GOAL OF THE EXERCISE: Print the data that follows exactly as it stands, from its first line through the line containing "Click the Hulk Chien avatar in embedded post", and stop there.

─── PROVIDED RECORDS

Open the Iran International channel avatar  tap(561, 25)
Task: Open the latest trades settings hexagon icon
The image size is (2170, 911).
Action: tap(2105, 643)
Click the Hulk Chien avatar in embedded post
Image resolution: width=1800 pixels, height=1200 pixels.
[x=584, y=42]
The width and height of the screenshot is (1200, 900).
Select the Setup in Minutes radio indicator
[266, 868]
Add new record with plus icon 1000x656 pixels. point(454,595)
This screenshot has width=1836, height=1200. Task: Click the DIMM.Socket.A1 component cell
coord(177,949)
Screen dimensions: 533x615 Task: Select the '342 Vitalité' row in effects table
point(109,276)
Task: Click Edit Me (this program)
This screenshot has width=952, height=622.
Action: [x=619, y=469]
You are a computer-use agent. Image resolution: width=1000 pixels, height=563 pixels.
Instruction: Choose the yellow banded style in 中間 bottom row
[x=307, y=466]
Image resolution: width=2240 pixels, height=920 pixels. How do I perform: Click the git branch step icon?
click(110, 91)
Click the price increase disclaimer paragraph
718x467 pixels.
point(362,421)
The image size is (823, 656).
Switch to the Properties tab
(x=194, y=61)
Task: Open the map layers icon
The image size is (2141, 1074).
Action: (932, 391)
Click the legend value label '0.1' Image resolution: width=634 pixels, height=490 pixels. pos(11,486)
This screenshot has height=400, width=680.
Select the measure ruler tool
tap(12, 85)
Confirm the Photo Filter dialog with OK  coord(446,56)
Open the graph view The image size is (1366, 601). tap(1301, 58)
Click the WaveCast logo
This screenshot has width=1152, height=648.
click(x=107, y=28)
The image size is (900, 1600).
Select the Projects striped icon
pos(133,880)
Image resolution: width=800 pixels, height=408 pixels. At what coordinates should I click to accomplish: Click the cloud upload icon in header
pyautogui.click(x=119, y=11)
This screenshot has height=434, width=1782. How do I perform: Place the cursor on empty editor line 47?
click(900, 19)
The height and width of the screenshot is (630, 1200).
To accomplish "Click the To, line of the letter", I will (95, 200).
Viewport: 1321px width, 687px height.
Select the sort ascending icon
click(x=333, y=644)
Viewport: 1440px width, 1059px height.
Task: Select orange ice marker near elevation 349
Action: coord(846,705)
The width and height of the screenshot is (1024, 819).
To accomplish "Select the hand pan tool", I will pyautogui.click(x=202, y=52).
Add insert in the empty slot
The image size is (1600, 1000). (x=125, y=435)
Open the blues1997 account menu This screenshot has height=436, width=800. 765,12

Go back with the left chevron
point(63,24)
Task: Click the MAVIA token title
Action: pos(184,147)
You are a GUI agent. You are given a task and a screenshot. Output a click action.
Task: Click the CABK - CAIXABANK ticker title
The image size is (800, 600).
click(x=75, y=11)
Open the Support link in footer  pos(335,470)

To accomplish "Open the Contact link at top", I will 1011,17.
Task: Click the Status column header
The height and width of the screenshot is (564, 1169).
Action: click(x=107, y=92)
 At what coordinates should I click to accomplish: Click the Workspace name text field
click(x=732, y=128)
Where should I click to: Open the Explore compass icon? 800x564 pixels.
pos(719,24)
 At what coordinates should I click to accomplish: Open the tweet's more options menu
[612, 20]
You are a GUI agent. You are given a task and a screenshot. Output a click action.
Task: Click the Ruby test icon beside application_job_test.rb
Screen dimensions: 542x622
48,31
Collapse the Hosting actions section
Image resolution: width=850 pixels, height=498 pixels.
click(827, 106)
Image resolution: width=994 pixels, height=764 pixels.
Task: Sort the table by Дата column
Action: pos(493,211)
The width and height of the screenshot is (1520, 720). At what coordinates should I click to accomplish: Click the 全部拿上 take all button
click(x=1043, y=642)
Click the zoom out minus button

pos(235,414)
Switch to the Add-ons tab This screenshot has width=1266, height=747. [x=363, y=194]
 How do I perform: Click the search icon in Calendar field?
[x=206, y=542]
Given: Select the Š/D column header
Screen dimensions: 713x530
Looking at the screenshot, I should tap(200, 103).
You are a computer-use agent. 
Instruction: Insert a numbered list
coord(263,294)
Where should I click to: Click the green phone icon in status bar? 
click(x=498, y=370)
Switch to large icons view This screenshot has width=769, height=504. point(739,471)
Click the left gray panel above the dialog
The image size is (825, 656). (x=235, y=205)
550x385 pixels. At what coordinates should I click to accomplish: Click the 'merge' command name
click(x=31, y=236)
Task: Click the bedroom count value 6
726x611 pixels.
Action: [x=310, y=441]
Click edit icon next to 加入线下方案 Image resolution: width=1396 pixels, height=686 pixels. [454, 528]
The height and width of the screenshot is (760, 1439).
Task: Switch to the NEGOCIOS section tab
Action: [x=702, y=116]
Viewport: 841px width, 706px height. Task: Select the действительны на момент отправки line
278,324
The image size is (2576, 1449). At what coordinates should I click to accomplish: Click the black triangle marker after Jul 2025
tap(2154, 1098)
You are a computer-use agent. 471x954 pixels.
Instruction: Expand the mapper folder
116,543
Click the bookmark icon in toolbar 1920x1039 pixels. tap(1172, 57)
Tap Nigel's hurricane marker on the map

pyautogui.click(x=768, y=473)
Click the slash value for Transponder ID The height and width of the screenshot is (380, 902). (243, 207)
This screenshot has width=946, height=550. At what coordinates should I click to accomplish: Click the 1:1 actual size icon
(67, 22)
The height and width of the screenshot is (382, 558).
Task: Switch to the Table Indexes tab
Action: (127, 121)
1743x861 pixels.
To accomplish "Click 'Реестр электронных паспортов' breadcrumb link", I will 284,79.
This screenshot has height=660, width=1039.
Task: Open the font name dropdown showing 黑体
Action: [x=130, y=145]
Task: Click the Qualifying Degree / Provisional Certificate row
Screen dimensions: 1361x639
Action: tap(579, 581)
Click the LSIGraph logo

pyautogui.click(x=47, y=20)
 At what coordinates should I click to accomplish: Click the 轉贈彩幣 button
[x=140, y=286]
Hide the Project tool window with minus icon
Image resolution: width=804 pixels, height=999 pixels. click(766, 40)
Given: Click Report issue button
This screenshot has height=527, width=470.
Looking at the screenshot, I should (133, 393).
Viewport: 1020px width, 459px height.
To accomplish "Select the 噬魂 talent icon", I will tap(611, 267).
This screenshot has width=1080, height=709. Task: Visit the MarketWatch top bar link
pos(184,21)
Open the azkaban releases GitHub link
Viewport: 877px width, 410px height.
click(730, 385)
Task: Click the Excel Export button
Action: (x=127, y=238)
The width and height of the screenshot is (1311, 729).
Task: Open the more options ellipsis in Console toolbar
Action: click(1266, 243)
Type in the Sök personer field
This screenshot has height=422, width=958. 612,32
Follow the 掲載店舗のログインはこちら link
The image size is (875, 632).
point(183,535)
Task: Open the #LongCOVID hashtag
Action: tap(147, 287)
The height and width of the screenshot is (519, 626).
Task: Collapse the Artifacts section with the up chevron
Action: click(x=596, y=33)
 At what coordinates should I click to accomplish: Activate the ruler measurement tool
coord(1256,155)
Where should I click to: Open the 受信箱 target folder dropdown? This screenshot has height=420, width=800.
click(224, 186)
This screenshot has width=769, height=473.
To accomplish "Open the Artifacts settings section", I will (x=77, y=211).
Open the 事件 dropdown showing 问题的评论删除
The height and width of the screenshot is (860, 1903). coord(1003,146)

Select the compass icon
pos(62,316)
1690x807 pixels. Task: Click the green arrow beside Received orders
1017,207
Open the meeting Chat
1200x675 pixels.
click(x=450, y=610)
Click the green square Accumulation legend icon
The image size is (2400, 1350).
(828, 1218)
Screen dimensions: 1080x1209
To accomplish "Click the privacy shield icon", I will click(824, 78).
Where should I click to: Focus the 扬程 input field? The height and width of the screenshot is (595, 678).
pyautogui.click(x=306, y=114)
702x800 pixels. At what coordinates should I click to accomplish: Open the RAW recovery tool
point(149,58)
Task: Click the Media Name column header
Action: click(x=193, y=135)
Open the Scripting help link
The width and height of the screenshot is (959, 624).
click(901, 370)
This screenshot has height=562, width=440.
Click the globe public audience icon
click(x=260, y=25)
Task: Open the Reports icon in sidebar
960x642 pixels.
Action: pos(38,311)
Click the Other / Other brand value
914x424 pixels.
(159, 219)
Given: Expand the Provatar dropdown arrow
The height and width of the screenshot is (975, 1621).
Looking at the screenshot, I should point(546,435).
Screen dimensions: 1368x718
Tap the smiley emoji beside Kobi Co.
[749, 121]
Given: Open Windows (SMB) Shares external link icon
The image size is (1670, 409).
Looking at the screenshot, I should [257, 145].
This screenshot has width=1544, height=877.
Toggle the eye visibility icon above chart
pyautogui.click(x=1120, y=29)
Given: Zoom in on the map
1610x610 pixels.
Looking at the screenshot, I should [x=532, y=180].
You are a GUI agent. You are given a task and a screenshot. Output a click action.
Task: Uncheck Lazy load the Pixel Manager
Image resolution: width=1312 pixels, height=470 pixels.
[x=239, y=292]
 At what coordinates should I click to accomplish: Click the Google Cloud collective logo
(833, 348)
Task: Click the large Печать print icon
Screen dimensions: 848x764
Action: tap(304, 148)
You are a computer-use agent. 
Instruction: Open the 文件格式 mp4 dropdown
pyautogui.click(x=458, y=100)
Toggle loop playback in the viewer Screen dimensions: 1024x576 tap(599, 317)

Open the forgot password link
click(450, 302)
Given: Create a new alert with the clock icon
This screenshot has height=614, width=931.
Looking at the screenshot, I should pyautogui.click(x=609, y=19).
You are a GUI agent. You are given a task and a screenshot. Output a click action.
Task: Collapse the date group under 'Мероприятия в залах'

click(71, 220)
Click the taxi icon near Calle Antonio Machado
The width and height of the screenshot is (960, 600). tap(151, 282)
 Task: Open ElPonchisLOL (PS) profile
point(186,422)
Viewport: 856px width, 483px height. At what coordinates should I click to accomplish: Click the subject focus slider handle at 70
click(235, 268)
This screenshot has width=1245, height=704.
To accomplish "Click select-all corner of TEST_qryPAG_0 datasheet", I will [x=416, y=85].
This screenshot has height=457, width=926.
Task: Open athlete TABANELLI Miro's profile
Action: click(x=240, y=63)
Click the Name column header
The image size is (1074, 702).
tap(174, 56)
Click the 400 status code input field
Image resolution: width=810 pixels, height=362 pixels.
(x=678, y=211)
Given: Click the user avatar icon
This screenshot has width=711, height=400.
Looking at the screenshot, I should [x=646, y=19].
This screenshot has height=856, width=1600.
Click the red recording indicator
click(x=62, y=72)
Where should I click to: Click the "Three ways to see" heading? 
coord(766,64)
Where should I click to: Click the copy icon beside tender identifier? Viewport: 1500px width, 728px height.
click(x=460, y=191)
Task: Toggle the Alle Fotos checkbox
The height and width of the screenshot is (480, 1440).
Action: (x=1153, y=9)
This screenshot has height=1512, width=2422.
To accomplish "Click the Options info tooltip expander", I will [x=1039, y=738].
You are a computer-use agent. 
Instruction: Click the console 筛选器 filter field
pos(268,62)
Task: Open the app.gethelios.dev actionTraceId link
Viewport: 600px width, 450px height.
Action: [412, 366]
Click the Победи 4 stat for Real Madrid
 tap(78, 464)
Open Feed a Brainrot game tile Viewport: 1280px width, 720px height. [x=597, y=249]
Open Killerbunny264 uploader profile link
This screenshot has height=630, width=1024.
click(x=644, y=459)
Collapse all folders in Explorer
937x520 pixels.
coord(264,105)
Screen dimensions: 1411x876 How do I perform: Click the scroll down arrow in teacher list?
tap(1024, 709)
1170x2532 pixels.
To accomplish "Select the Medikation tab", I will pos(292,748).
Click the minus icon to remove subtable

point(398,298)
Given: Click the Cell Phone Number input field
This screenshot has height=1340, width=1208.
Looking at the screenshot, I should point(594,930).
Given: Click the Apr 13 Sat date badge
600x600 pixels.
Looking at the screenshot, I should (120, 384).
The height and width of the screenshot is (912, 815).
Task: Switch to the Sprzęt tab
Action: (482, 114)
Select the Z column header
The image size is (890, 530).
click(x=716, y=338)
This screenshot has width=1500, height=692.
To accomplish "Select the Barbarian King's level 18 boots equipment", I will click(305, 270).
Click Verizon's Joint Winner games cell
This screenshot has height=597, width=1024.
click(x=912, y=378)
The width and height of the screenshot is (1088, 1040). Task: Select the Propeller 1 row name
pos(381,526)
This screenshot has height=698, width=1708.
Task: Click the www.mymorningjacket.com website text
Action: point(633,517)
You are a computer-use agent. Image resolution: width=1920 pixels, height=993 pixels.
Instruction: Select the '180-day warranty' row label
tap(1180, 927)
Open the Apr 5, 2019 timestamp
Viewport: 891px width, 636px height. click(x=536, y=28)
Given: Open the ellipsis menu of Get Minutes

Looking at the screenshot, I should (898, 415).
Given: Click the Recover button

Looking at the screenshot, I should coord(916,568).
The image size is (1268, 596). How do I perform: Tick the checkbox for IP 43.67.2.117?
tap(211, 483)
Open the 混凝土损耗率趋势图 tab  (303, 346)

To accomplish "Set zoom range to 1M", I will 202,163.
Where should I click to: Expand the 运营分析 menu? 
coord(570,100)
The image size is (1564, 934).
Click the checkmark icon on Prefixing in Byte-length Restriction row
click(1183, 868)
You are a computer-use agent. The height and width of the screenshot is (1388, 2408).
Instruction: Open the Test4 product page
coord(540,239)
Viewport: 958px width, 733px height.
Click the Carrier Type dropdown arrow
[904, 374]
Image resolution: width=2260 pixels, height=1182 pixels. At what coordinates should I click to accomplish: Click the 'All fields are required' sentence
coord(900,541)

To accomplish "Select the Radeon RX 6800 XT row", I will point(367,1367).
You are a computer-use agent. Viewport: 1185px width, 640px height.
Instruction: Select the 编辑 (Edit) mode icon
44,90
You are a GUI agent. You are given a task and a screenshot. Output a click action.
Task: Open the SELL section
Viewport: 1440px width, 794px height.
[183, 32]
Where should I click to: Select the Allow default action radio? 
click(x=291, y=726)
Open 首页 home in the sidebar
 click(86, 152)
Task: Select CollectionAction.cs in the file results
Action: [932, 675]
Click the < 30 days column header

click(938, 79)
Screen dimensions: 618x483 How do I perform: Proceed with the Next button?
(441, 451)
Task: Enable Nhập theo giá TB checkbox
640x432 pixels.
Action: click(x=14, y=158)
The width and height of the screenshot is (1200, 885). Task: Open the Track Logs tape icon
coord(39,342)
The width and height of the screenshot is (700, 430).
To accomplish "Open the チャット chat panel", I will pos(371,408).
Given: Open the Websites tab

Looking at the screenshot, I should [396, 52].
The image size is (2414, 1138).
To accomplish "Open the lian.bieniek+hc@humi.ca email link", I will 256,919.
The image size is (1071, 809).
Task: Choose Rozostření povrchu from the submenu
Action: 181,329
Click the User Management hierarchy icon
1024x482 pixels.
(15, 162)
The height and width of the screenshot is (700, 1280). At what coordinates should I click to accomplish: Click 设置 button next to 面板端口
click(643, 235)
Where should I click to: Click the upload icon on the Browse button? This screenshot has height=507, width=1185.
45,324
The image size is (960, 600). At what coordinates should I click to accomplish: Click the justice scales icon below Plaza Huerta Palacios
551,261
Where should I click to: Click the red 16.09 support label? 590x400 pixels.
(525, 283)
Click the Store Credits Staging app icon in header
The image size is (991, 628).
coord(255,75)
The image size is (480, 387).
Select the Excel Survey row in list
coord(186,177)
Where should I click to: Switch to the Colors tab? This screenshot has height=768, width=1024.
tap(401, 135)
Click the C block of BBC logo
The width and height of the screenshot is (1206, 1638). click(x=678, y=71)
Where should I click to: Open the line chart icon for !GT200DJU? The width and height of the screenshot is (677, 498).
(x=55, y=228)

──────

ANSWER TO THE EXERCISE:
Open the Iran International channel avatar  tap(561, 25)
Task: Open the latest trades settings hexagon icon
The image size is (2170, 911).
Action: tap(2105, 643)
Click the Hulk Chien avatar in embedded post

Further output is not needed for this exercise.